::: RAW DATA

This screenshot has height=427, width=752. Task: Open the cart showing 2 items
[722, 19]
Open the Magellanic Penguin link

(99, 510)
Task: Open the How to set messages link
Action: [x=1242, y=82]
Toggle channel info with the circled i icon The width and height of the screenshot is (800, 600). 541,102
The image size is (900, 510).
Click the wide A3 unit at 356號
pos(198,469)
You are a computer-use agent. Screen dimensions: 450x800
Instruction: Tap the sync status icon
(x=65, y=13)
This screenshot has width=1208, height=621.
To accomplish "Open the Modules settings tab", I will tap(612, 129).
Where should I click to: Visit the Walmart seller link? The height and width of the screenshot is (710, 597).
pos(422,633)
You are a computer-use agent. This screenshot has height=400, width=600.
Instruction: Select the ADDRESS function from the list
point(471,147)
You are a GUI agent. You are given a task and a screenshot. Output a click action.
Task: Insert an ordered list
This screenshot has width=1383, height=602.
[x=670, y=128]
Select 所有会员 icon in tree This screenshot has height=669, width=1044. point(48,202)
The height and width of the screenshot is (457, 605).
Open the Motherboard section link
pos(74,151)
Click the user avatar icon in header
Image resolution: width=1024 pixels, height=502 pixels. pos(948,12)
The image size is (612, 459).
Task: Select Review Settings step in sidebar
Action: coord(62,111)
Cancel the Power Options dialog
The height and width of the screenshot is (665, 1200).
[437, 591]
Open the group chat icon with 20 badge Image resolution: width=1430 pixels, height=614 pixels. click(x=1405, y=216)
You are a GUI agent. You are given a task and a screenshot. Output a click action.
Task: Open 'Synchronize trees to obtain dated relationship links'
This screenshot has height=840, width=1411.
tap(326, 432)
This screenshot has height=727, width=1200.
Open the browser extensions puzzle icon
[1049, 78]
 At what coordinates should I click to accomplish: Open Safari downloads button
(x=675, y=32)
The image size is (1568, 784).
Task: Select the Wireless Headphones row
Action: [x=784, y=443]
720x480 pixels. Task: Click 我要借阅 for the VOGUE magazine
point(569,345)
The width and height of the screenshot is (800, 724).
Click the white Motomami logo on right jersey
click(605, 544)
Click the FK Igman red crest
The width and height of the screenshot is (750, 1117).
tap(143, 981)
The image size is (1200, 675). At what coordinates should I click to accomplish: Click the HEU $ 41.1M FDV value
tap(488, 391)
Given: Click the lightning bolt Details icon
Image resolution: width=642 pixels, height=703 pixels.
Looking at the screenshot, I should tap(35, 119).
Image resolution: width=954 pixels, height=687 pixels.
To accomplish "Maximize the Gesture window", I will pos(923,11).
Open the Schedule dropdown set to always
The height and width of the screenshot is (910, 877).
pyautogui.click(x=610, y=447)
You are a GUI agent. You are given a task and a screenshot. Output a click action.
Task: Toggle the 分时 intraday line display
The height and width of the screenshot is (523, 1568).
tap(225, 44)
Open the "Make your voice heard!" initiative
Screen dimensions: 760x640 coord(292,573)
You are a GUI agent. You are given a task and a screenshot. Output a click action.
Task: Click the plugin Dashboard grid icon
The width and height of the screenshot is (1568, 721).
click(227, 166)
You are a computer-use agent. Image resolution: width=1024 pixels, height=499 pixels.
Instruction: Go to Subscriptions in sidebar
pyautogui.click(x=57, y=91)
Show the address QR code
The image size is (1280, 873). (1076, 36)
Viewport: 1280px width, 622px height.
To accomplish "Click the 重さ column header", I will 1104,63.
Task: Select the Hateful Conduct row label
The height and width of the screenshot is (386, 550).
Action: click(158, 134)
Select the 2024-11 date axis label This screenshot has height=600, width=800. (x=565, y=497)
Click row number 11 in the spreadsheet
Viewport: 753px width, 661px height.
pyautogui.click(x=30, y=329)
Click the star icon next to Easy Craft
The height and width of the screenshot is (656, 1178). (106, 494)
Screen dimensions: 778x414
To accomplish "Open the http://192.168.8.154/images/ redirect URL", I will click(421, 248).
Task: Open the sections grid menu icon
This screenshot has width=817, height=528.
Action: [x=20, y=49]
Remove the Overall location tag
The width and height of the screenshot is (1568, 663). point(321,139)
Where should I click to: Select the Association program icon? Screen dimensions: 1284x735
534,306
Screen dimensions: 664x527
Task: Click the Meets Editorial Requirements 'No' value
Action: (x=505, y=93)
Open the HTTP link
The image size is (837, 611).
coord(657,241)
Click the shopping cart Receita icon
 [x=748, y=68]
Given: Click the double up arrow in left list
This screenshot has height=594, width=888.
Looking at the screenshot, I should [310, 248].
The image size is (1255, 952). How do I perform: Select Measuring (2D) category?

::::::

__TASK STATEMENT__
The records above should be set down again word for word.

__WRITTEN RESPONSE__
This screenshot has height=427, width=752. Task: Open the cart showing 2 items
[722, 19]
Open the Magellanic Penguin link

(99, 510)
Task: Open the How to set messages link
Action: [x=1242, y=82]
Toggle channel info with the circled i icon The width and height of the screenshot is (800, 600). 541,102
The image size is (900, 510).
Click the wide A3 unit at 356號
pos(198,469)
You are a computer-use agent. Screen dimensions: 450x800
Instruction: Tap the sync status icon
(x=65, y=13)
This screenshot has width=1208, height=621.
To accomplish "Open the Modules settings tab", I will tap(612, 129).
Where should I click to: Visit the Walmart seller link? The height and width of the screenshot is (710, 597).
pos(422,633)
You are a computer-use agent. This screenshot has height=400, width=600.
Instruction: Select the ADDRESS function from the list
point(471,147)
You are a GUI agent. You are given a task and a screenshot. Output a click action.
Task: Insert an ordered list
This screenshot has width=1383, height=602.
[x=670, y=128]
Select 所有会员 icon in tree This screenshot has height=669, width=1044. point(48,202)
The height and width of the screenshot is (457, 605).
Open the Motherboard section link
pos(74,151)
Click the user avatar icon in header
Image resolution: width=1024 pixels, height=502 pixels. pos(948,12)
The image size is (612, 459).
Task: Select Review Settings step in sidebar
Action: coord(62,111)
Cancel the Power Options dialog
The height and width of the screenshot is (665, 1200).
[437, 591]
Open the group chat icon with 20 badge Image resolution: width=1430 pixels, height=614 pixels. click(x=1405, y=216)
You are a GUI agent. You are given a task and a screenshot. Output a click action.
Task: Open 'Synchronize trees to obtain dated relationship links'
This screenshot has height=840, width=1411.
tap(326, 432)
This screenshot has height=727, width=1200.
Open the browser extensions puzzle icon
[1049, 78]
 At what coordinates should I click to accomplish: Open Safari downloads button
(x=675, y=32)
The image size is (1568, 784).
Task: Select the Wireless Headphones row
Action: [x=784, y=443]
720x480 pixels. Task: Click 我要借阅 for the VOGUE magazine
point(569,345)
The width and height of the screenshot is (800, 724).
Click the white Motomami logo on right jersey
click(605, 544)
Click the FK Igman red crest
The width and height of the screenshot is (750, 1117).
tap(143, 981)
The image size is (1200, 675). At what coordinates should I click to accomplish: Click the HEU $ 41.1M FDV value
tap(488, 391)
Given: Click the lightning bolt Details icon
Image resolution: width=642 pixels, height=703 pixels.
Looking at the screenshot, I should tap(35, 119).
Image resolution: width=954 pixels, height=687 pixels.
To accomplish "Maximize the Gesture window", I will pos(923,11).
Open the Schedule dropdown set to always
The height and width of the screenshot is (910, 877).
pyautogui.click(x=610, y=447)
You are a GUI agent. You are given a task and a screenshot. Output a click action.
Task: Toggle the 分时 intraday line display
The height and width of the screenshot is (523, 1568).
tap(225, 44)
Open the "Make your voice heard!" initiative
Screen dimensions: 760x640 coord(292,573)
You are a GUI agent. You are given a task and a screenshot. Output a click action.
Task: Click the plugin Dashboard grid icon
The width and height of the screenshot is (1568, 721).
click(227, 166)
You are a computer-use agent. Image resolution: width=1024 pixels, height=499 pixels.
Instruction: Go to Subscriptions in sidebar
pyautogui.click(x=57, y=91)
Show the address QR code
The image size is (1280, 873). (1076, 36)
Viewport: 1280px width, 622px height.
To accomplish "Click the 重さ column header", I will 1104,63.
Task: Select the Hateful Conduct row label
The height and width of the screenshot is (386, 550).
Action: click(158, 134)
Select the 2024-11 date axis label This screenshot has height=600, width=800. (x=565, y=497)
Click row number 11 in the spreadsheet
Viewport: 753px width, 661px height.
pyautogui.click(x=30, y=329)
Click the star icon next to Easy Craft
The height and width of the screenshot is (656, 1178). (106, 494)
Screen dimensions: 778x414
To accomplish "Open the http://192.168.8.154/images/ redirect URL", I will click(421, 248).
Task: Open the sections grid menu icon
This screenshot has width=817, height=528.
Action: [x=20, y=49]
Remove the Overall location tag
The width and height of the screenshot is (1568, 663). point(321,139)
Where should I click to: Select the Association program icon? Screen dimensions: 1284x735
534,306
Screen dimensions: 664x527
Task: Click the Meets Editorial Requirements 'No' value
Action: (x=505, y=93)
Open the HTTP link
The image size is (837, 611).
coord(657,241)
Click the shopping cart Receita icon
 [x=748, y=68]
Given: Click the double up arrow in left list
This screenshot has height=594, width=888.
Looking at the screenshot, I should [310, 248].
The image size is (1255, 952). How do I perform: Select Measuring (2D) category?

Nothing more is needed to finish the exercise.